Now our government has decided to meddle in an area where they lack knowledge and try to make homes more affordable by limiting free enterprise by restricting foreign ownership. Our words imply we embrace a global economy but these actions say we don’t. Good or bad, we are involved in a global economy where no country can survive as an island.
There are plans to welcome over a million immigrants in the next few years …. Any idea where they are going to live? What might that do to home prices and rent costs? This gets more complicated if they are not allowed to buy a home, at least, not until they get their citizenship.
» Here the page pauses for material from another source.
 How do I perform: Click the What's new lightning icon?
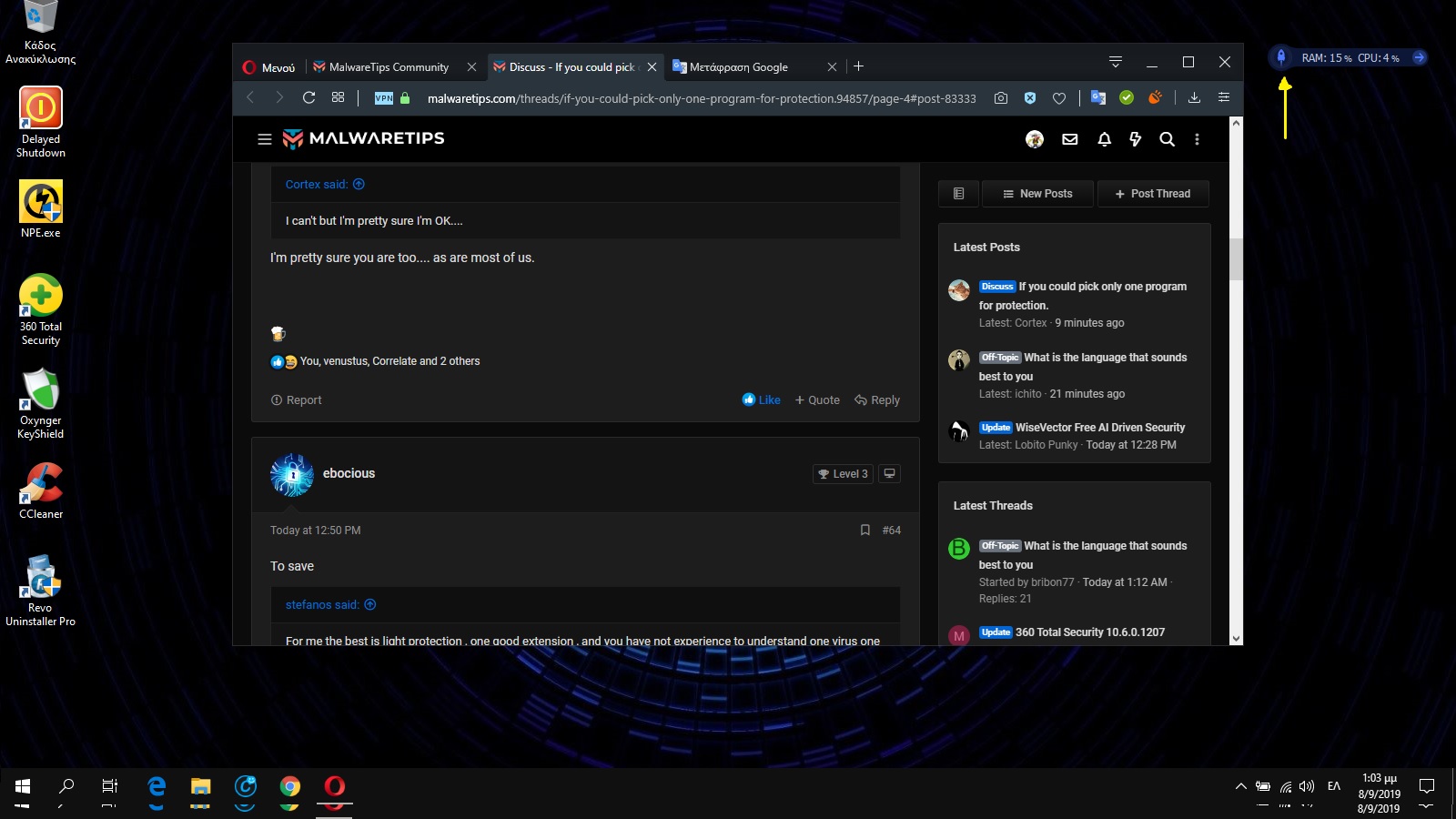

Yes, I have worked long and hard and still do contribute through work and taxes. I own a house that has made all the sacrifices worth it. Although government programs help buyers, some who deserve it and some who dont. I dont mind so much doing my part through increased taxes.
But here is my point …. I do not like the government’s misdirected attempt to reduce the value of my house so someone who has not made home ownership a priority, afford to buy it. Because I need to get as much as I can from the sale of my home so I can afford to travel to other countries to get health care.
Fair and valid comments.
Dave I agree with your comments about priorities. However you are wrong with your statement that new immigrants must be Canadians to purchase a home. That is factually untrue.
Dave, I enjoy encountering people like you whom have such misconceptions about the housing market. It makes me feel awesome when I make you look like a greedy selfish fool.
You believe people who prioritize a house purchase just need to ‘buckle down’ and sacrifice like you did and eventually they’ll achieve that goal.
Let’s analyze your situation. You mentioned 19% interest rates so the year is 1982. The average household income in Toronto 1982 was $52,689 according to the CCSD. The average home price in Toronto was $95,496 across all home segments. This is a ratio of 1.81. Assuming you need 20% down to qualify for a mortgage, you’d need to save $19,099.20 for a down payment. For someone as thrifty as yourself, I’d imagine you had that 4-5 years.
Now let’s look at a new home buyer today. In 2021 the median household income in Toronto was $106,000. The average price in Toronto across all market segments was
$1.095M in December 2021 as per TREB data. That ratio is 10.33. Assuming a downpayment of 20% or $219,000, I’d estimate that even someone like you would need 20 years to save for a down payment after all taxes and expenses are paid. But here’s the real kicker, the bank will not give you a mortgage more than 5x your gross income, or $530,000 in this case. So, our first time home buyers actually need a downpayment of $565,000, which would take them about 50 years to accumulate.
Put simply, if today’s housing market environment existed in 1982 when you bought your home, you’d still be ‘buckling down’ and sacrificing for your home till 2032. You can forget about retirement or ‘going to other countries to get health care’ because once you buy the house you’ll be responsible for a $530,000 mortgage.
The fact that you can scoff at the government’s efforts to reduce housing prices and get frustrated because your home value may drop from its 10x original worth, is disgusting. You’d rather have it where all of our children work like dogs for the next 50 years to buy an average home with maxed out mortgages so you can avoid using our free health care system.